Systemic amyloidosis is characterized by progressive multi-organ involvement, in which autonomic dysfunction may precede overt structural damage. Assessment of autonomic function may therefore enable early diagnosis and risk stratification. In cardiac amyloidosis, impaired compensatory heart rate responses have been reported, suggesting early autonomic dysregulation; however, whether baroreflex sensitivity (BRS) is already reduced in early-stage transthyretin cardiac amyloidosis (ATTR-CM) remains unclear.

Purpose

To compare BRS values between patients with early-stage ATTR-CM and patients with diabetes mellitus, a condition with established autonomic dysfunction, and to clarify whether autonomic impairment is present from an early phase of amyloidosis.

Methods

Phenylephrine (2–3 μg/kg) was administered intravenously, and continuous arterial blood pressure was measured using tonometry. BRS was calculated as the slope of the linear regression line relating changes in systolic blood pressure to RR intervals (cardiac cycle length). BRS values were compared between 185 patients with diabetes mellitus without heart failure and 24 patients with NYHA class I–II ATTR-CM. To minimize confounding, propensity score matching was performed using age, sex, hypertension, β-blocker use, and baseline heart rate.

Results

Before matching, patients with ATTR-CM were significantly older (median age 75 [72–82] vs. 58 [51–66] years, P<0.0001), more frequently male (88% vs. 51%, P=0.0007), had lower median systolic blood pressure (119 [109–126] vs. 126 [112–140] mmHg, P=0.0239), and were more likely to receive β-blockers (42% vs. 2%, P<0.0001) than diabetic patients.
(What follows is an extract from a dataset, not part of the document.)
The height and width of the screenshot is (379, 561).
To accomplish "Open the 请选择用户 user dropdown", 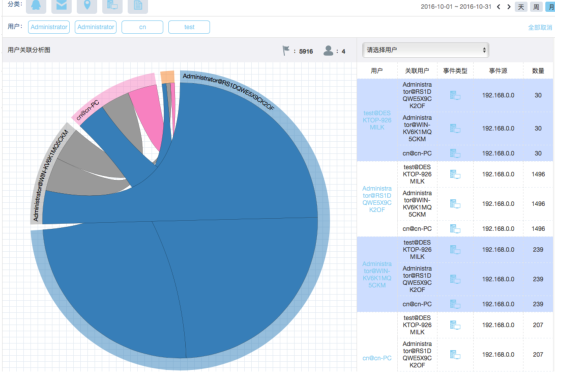I will coord(426,50).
Baseline heart rate did not differ between groups. BRS values were markedly lower in the ATTR-CM group (1.70 [−0.17 to 3.34] vs. 6.15 [3.43 to 10.31], P<0.0001). Propensity scores were estimated using logistic regression (c-index 0.962), and 1:1 matching with a caliper width of 0.10 yielded 13 well-balanced pairs (standardized difference <0.20). After matching, body mass index, serum creatinine, estimated glomerular filtration rate, and left ventricular ejection fraction were comparable between groups. Although HbA1c levels were significantly lower in the ATTR-CM group (5.9 [5.6–6.1] vs. 8.1 [6.7–9.4], P=0.0005), BRS values remained significantly reduced (1.14 [−0.42 to 3.28] vs. 5.73 [2.30 to 11.87], P=0.0089). In contrast, delayed heart-to-mediastinum ratios on sympathetic nerve scintigraphy were preserved and significantly higher in the ATTR-CM group (2.84 [2.26–3.19] vs. 1.95 [1.47–2.27], P=0.0141).

Conclusions

Despite preserved sympathetic innervation on scintigraphy, patients with early-stage ATTR-CM exhibited significantly reduced BRS compared with propensity score–matched diabetic patients. These findings suggest that functional autonomic dysregulation precedes overt organ damage in amyloidosis. BRS assessment may serve as a sensitive physiological marker for early autonomic involvement.